This post on the STM32 forum contained a link to STM32F429 DMA2D bilinear bitmap resize by Alessandro Rocchegiani, which is a combination of several nice tricks utilizing the DMA2D unit of STM32:
- stretching/contracting image vertically thanks to the fact, that source and destination "pointers" of DMA2D can skip (in ST's parlance, offset) different number of pixels at the end of the line (DMA2D_FGOR.LO/DMA2D_BGOR.LO for source(s); DMA2D_OOR.LO for destination
- stretching/contracting image horizontally, working "manually" column-by-column, in destination columns (i.e. DMA2D moves 1xN rectangles, repeated M times for MxN destination size). As this process is less efficient than the vertical stretch/contraction, both because it is performed column-by-column, and it is to be
- linear pixels color interpolation for each stretch/contraction step utilizing the blending feature of DMA2D (with appropriately set alphas for background/foreground, each sourcing from appropriate row/column), to result in the bilinear resize algorithm after both stretch/contraction has been performed
Basing on the "manually Mx repeated 1xN transfer" trick for MxN images, together with the different skip/offset of source and destination, three additional transformations can be performed: flip (mirroring) around vertical axis [2], flip around one of the diagonals [3], and 90° rotation [4]. Also, flip (mirroring) around horizontal axis [1] can be performed as "manually Nx repeated Nx1 transfer".
Some of these transformations may be combined to a single process (e.g. 90° rotation and resize). [1] and [2] can be used also to scroll images.
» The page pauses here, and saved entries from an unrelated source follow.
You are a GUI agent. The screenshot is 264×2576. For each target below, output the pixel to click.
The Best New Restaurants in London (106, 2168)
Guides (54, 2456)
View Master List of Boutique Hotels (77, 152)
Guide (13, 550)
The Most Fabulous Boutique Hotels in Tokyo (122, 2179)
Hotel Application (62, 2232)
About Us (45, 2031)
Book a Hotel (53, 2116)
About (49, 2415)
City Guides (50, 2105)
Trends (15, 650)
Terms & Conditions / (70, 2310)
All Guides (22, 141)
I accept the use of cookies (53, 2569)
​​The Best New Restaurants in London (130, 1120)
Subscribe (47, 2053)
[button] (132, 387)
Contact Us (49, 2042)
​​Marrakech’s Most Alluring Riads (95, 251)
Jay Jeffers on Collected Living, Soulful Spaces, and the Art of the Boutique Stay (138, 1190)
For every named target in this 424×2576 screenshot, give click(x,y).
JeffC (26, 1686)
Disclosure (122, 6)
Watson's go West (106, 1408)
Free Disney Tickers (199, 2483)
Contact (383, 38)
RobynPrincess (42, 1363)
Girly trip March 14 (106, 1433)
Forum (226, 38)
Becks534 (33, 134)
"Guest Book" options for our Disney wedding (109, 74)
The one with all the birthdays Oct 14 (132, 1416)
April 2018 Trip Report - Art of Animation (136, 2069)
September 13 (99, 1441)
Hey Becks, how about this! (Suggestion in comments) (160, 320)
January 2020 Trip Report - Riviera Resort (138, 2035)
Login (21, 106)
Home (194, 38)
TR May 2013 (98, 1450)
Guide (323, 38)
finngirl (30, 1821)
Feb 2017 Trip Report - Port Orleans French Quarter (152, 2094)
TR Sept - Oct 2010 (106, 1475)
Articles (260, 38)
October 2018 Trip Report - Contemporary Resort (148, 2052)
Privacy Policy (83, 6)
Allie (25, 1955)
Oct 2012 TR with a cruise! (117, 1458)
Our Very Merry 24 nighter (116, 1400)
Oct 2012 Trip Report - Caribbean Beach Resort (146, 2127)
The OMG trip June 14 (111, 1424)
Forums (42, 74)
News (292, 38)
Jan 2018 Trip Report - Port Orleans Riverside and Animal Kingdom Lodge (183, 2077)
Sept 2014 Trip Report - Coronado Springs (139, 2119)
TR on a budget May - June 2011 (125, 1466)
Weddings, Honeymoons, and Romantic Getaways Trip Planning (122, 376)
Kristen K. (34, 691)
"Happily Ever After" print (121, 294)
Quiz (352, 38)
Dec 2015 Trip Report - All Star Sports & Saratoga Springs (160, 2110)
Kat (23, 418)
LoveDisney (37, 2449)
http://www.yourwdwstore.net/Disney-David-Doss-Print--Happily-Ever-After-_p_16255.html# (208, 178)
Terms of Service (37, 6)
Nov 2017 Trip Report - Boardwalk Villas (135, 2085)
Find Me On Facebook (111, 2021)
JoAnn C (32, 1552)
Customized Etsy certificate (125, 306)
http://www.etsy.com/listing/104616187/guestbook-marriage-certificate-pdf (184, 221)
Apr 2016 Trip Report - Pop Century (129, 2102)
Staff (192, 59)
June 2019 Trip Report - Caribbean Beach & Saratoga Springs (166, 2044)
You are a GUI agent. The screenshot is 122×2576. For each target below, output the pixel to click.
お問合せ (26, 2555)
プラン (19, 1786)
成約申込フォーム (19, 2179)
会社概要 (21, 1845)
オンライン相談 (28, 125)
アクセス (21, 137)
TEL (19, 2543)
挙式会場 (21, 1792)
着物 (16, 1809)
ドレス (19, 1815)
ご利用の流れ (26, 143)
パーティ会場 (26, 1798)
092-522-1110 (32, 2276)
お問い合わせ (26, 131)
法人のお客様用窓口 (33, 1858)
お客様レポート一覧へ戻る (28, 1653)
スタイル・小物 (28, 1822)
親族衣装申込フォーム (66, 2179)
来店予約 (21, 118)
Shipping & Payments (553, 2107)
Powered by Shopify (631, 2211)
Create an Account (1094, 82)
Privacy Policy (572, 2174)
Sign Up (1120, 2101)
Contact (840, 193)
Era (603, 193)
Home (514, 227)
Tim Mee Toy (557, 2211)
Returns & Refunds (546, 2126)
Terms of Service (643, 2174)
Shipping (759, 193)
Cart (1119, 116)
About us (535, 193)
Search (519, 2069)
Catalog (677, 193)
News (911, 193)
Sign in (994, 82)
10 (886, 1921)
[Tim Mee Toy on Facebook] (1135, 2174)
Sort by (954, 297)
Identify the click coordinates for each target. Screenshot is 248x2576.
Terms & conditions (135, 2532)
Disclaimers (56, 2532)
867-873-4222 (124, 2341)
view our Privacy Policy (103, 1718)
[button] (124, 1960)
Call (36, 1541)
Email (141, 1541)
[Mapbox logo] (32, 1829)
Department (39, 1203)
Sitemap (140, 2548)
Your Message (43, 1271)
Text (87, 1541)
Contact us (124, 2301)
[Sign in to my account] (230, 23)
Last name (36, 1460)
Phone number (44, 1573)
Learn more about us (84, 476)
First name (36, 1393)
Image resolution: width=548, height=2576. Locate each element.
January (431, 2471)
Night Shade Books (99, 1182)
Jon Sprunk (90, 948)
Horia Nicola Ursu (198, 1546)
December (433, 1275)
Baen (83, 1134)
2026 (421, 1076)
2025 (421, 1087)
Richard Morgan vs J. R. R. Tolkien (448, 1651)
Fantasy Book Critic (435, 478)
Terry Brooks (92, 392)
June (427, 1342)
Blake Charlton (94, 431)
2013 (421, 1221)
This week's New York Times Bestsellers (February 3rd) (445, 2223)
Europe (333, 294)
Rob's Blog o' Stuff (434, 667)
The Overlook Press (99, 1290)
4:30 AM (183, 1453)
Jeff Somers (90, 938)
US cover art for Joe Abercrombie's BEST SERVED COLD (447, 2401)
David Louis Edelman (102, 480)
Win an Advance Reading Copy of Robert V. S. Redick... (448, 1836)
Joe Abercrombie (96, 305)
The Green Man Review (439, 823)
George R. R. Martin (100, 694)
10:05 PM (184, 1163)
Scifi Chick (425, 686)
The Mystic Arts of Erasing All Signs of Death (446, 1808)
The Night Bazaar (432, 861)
The "manual" overhead may result in these transformations being performed using DMA2D to be more expensive than performing them manually. For the non-integer expansions/stretch, the color interpolation using DMA2D's blending is almost certainly more efficient than performing it in software, and especially for larger images even the plain transformations may turn out to be more efficient/faster.